Memory · Section 2

mprotect(2)

Change the access protection of a memory region.

Signature

#include <sys/mman.h>

int mprotect(void * addr, size_t len, int prot);

addr: Page-aligned start address.
len: Length in bytes. Rounded up to a page-size multiple.
prot: Desired protection: bitwise OR of PROT_READ, PROT_WRITE, PROT_EXEC, or PROT_NONE (alone).

Description

mprotect() changes the access protection of the pages in the range [addr, addr+len) to prot. addr must be page-aligned; len is rounded up to a page-size multiple. The range must lie within mappings created by mmap() (or the process's stack/heap). On success returns 0; -1 with errno on failure. mprotect() is the runtime knob behind every dynamic-loader symbol-resolution path (the linker writes the GOT, then mprotect()s it read-only — RELRO), behind every JIT (write the code, then flip to PROT_READ|PROT_EXEC), and behind stack guards that flip a page to PROT_NONE around hot regions. It is also the canonical step where compromised processes flip a writable shellcode buffer to executable.

Architecture mapping

Architecture	Number	ABI	Entry point
x86 (i386)	125	i386	sys_mprotect
x64 (x86_64)	10	common	sys_mprotect
ARM64 (aarch64)	226	—	sys_mprotect

Kernel history

Introduced in Linux 1.0.

1.0
mprotect() has been part of Linux since 1.0 with POSIX semantics.
4.9
pkey_mprotect() was introduced (Linux 4.9, Intel MPK on supported hardware) to attach a memory protection key to a region — letting a thread enable/disable protection on a group of pages with a single register write rather than per-syscall mprotect calls.
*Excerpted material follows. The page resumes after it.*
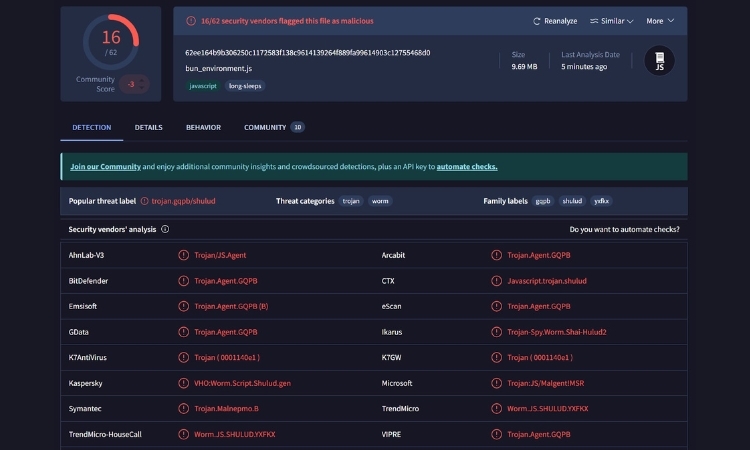Image resolution: width=750 pixels, height=450 pixels.
Task: Click the Reanalyze refresh icon
Action: coord(537,21)
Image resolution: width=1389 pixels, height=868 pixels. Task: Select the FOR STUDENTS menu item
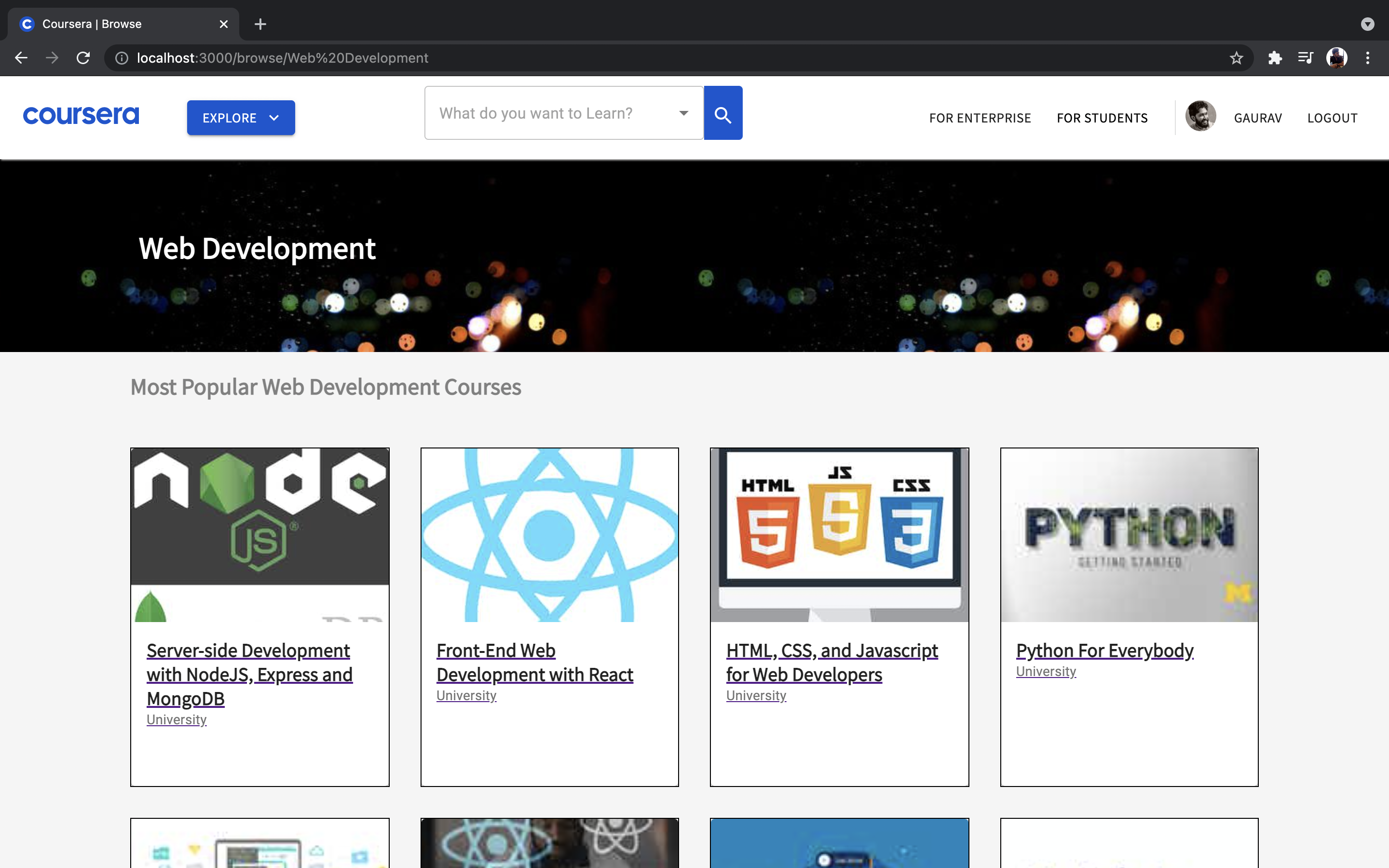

The basis for libmpk and arm64 PAuth-based variants.
5.13
mprotect()'s behaviour at the boundary of stack VMAs (PROT_GROWSDOWN) was tightened to prevent ambiguous extension that allowed older kernels to be tricked into expanding the stack into adjacent allocations.

seccomp & containers

Docker default profile

Allowed

Podman default profile

Allowed

mprotect() is on all default profiles and cannot be blocked outright — every program calls it via the dynamic loader. The high-value hardening is argument filtering on PROT_EXEC: blocking mprotect(..., PROT_EXEC) at the seccomp layer enforces W^X across the process, blocking the canonical shellcode-loading step (mmap RW → write → mprotect RX). Combine with the matching mmap() PROT_EXEC mask for full coverage. Workloads that legitimately JIT (Node, Java HotSpot, V8) need an exemption; pure data-handlers (a database, an Nginx without modules) do not.

libseccomp

// Block mprotect(..., PROT_EXEC) to enforce W^X at the seccomp layer
seccomp_rule_add(ctx, SCMP_ACT_ERRNO(EPERM), SCMP_SYS(mprotect),
    1, SCMP_A2(SCMP_CMP_MASKED_EQ, PROT_EXEC, PROT_EXEC));

strace example

$ strace -e mprotect /bin/true 2>&1 | head -5
mprotect(0x7f8c2a1d0000, 16384, PROT_READ) = 0
mprotect(0x7f8c2a212000, 8192, PROT_READ) = 0
mprotect(0x55d4e8e4a000, 4096, PROT_READ) = 0

strace decodes prot symbolically (PROT_READ|PROT_WRITE|PROT_EXEC). A startup sequence on a normal binary shows ~10–30 mprotect() calls from ld.so for RELRO and TLS; anything beyond is application activity. To isolate JIT activity, filter -e trace=mprotect after the first few seconds of process life.

Security & observability

mprotect() is the post-exploitation primitive that turns a writable buffer into an executable one — almost every shellcode loader on Linux ends with mprotect(PROT_READ|PROT_EXEC). eBPF tracepoint sys_enter_mprotect with prot=PROT_EXEC is a high-signal feed; pair with the process binary fingerprint to whitelist known JITs. RELRO writes (linker turning the GOT read-only at startup) generate mprotect() calls during process init; these are benign and predictable. /proc/<pid>/maps shows current permissions — comparing snapshots before/after suspicious activity reveals which regions changed.

Errors

EACCES: The requested protection is incompatible with the underlying mapping (e.g. PROT_WRITE on a mapping of a file opened O_RDONLY with MAP_SHARED).
EINVAL: addr not page-aligned, the range does not cover existing mappings, or prot is invalid.
ENOMEM: Internal kernel allocation failure (rare; usually means vm.max_map_count is exhausted because the call would split a VMA).

Flags

PROT_READ: 0x1; Pages may be read.
PROT_WRITE: 0x2; Pages may be written.
PROT_EXEC: 0x4; Pages may be executed. The single most security-relevant flag — see W^X.
PROT_NONE: 0x0; No access. Generates SIGSEGV on any reference. Useful for guard pages.
PROT_GROWSDOWN: 0x01000000; —
PROT_GROWSUP: 0x02000000; —